Che bello sognare. Quello nessuno glielo avrebbe tolto.

Hel calmò i pensieri e respirò a fondo. Contò. Uno. Due. Tre. Il cuore lentamente tornò al suo ritmo.

Gli oggetti tornarono a occupare il loro posto e lei incontrò il rassicurante calore del materasso.

Si specchiò nella lastra di vetro posata all’anta dell’armadio. Gli occhi azzurri erano tornati normali, come la sua pelle. La magia si era spenta.

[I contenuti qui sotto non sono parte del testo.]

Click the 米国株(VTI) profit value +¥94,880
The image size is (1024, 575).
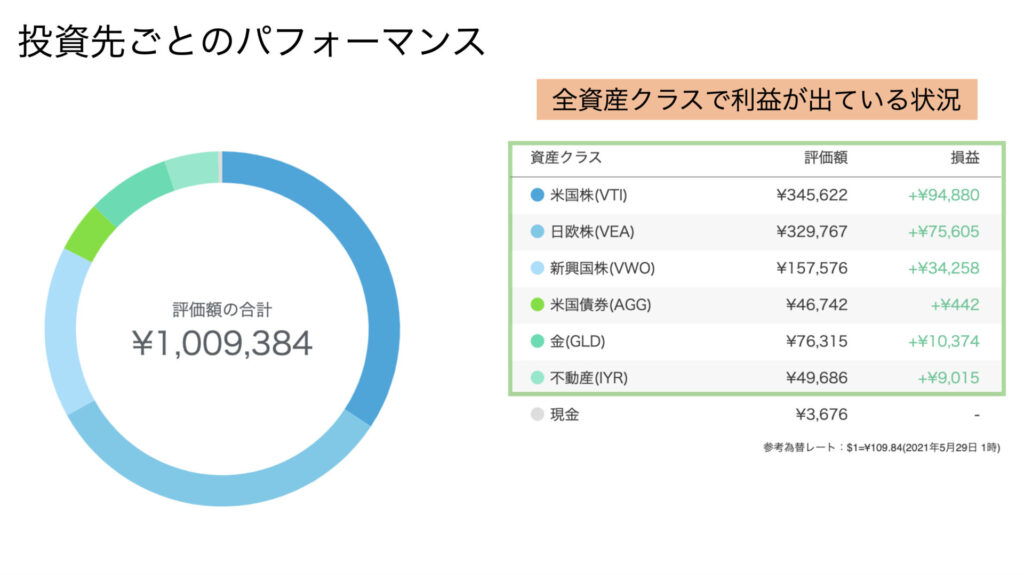943,195
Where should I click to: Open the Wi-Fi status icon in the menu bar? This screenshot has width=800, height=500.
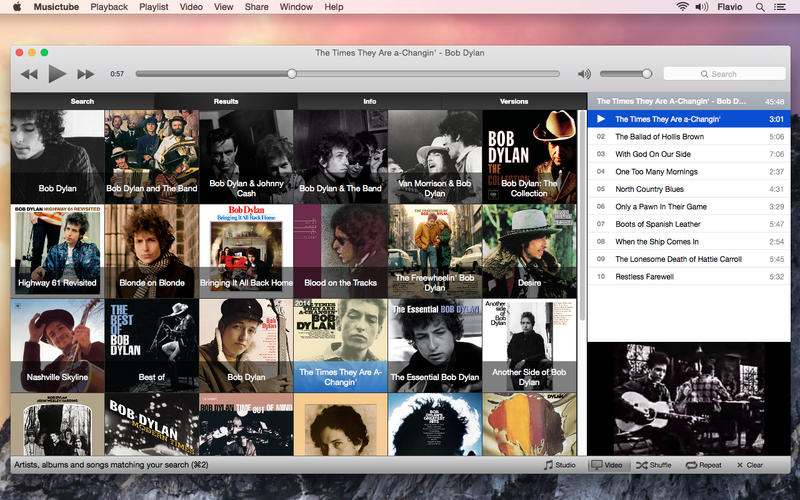(x=683, y=7)
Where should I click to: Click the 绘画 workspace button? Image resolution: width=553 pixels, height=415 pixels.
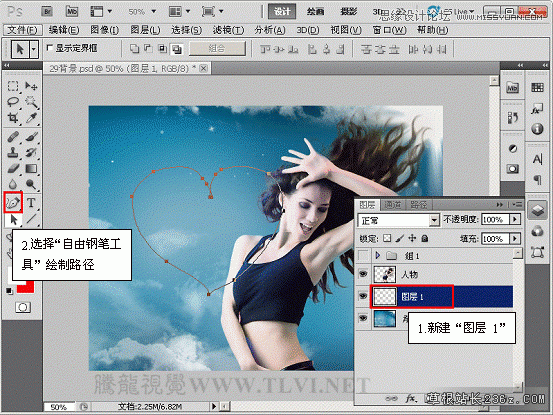coord(315,11)
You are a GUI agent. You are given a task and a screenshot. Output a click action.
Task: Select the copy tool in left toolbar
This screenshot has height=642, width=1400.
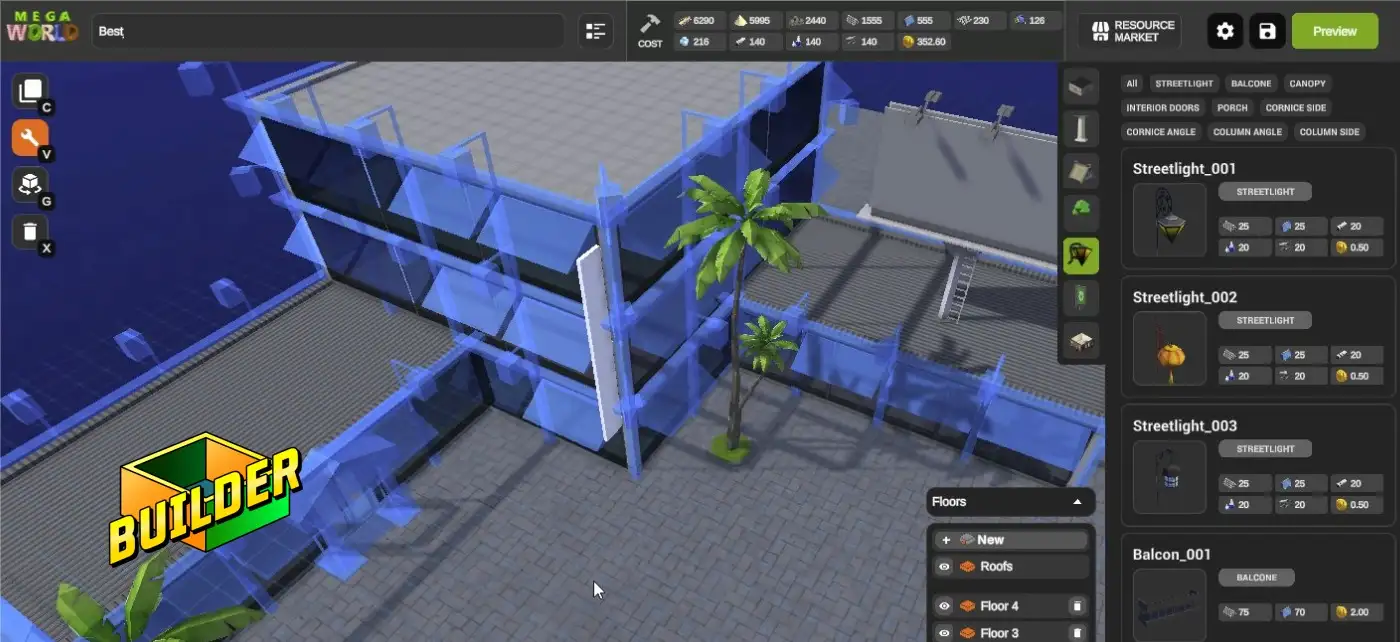coord(30,91)
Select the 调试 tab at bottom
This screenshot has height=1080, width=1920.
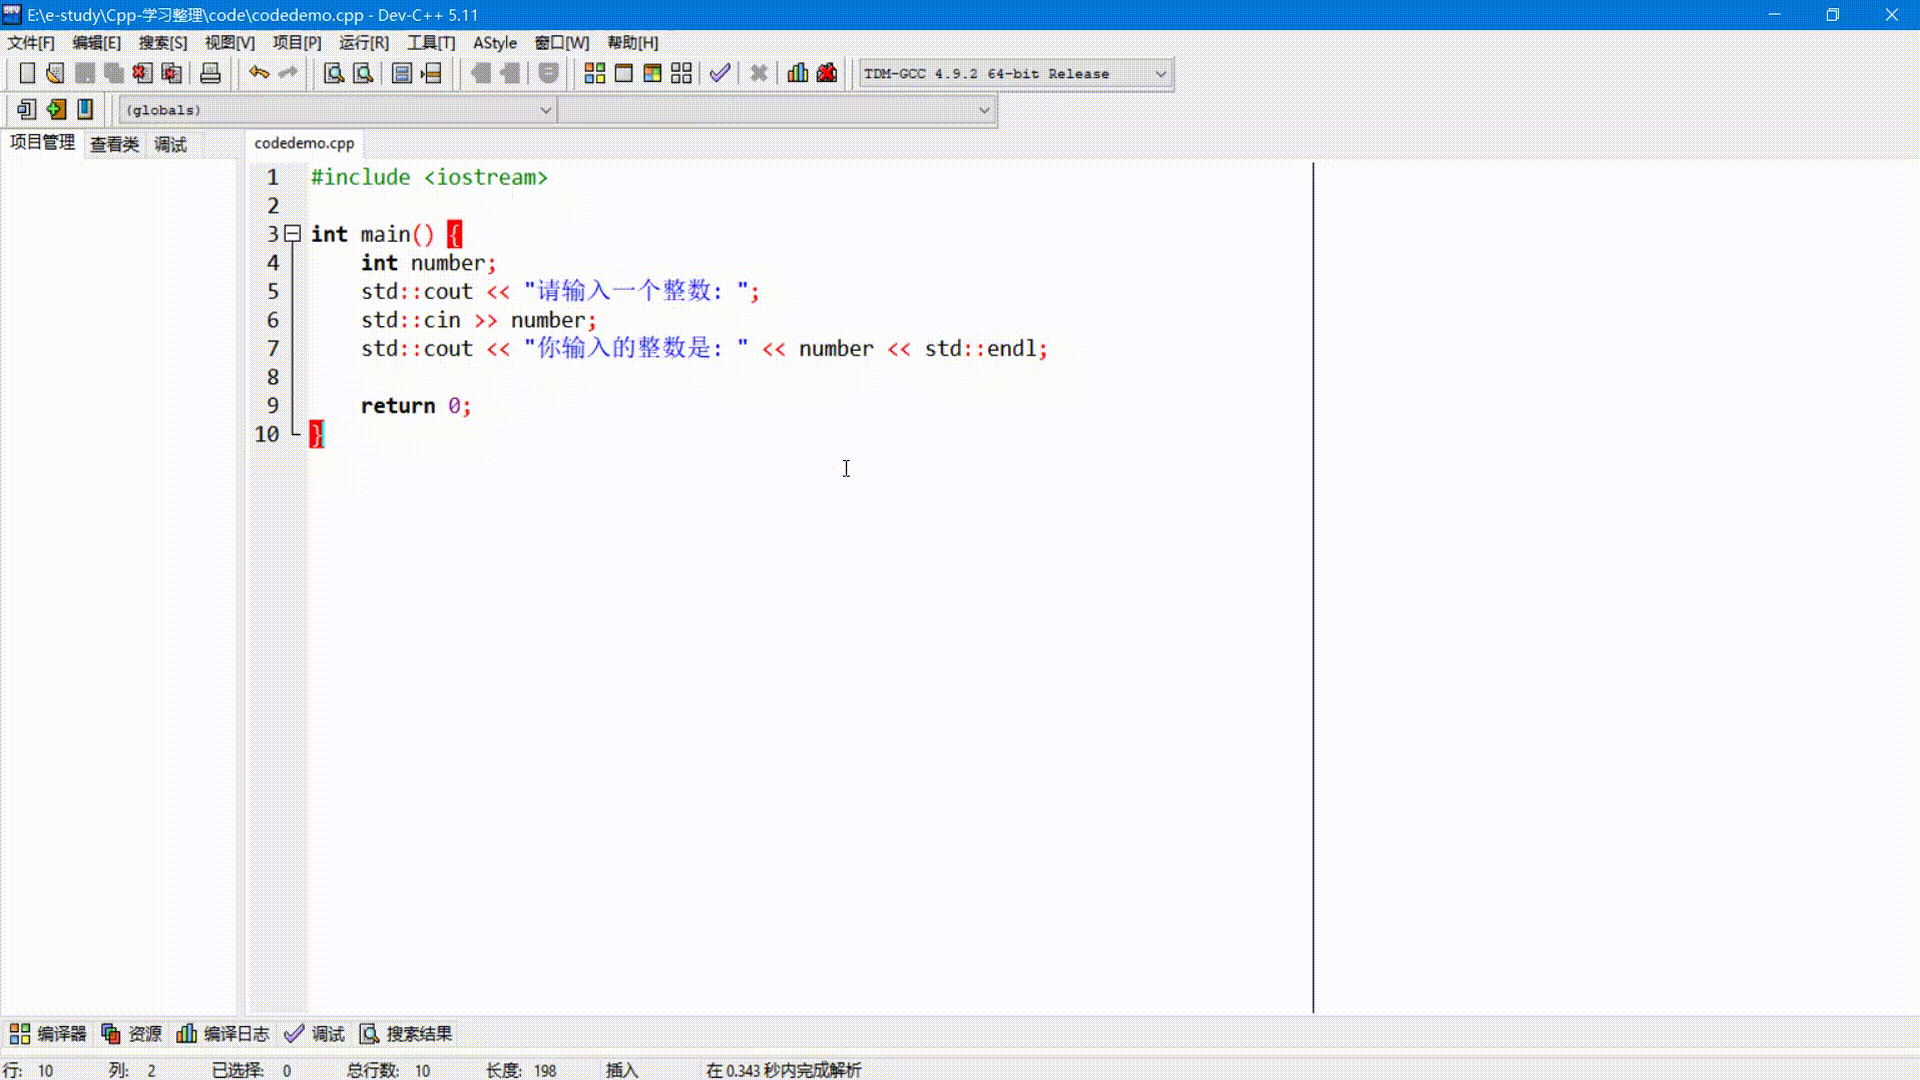327,1033
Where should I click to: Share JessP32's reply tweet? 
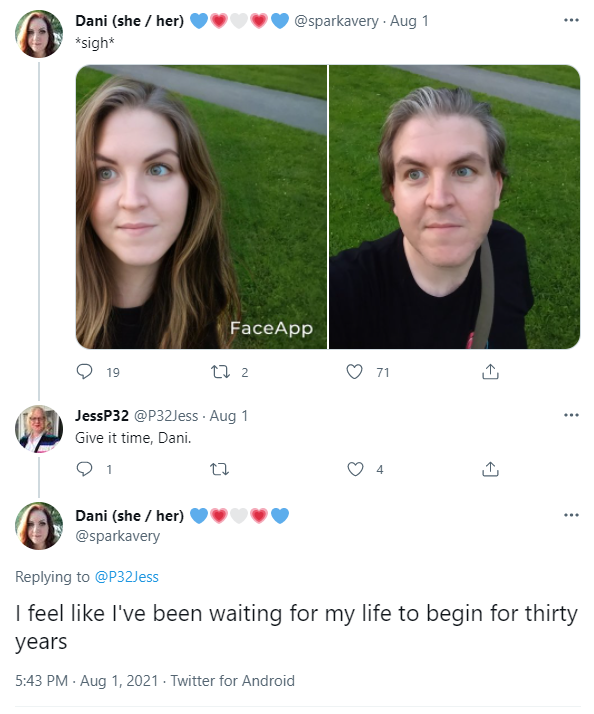tap(490, 469)
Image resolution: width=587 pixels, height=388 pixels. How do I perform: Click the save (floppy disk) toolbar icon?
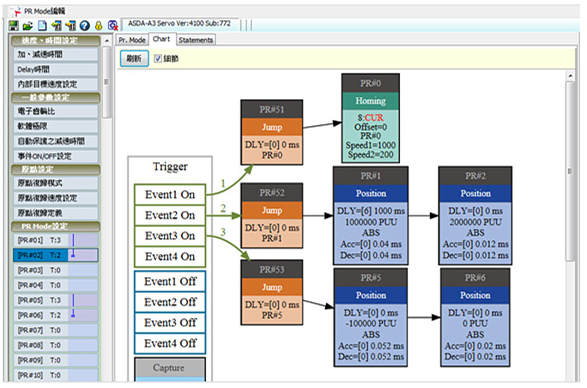[x=14, y=25]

Hel aveva svolto delle ricerche e sapeva di essere una Prematura, una dei pochi bambini che sviluppavano la magia prima del tempo, una dei pochi che rappresentava una reale minaccia perché naturalmente impreparata a sopportare fisicamente il peso della magia. Anche se niente le era sembrato così normale come quei momenti in cui la magia faceva capolino nella sua vita.

Tre anni. Solo tre anni.

Nel frattempo, aveva ancora qualche giorno di pace prima che suo padre e sua sorella tornassero dalla piccola vacanza che si erano concessi a Venezia. Nel frattempo, aveva qualche altro capitolo da studiare.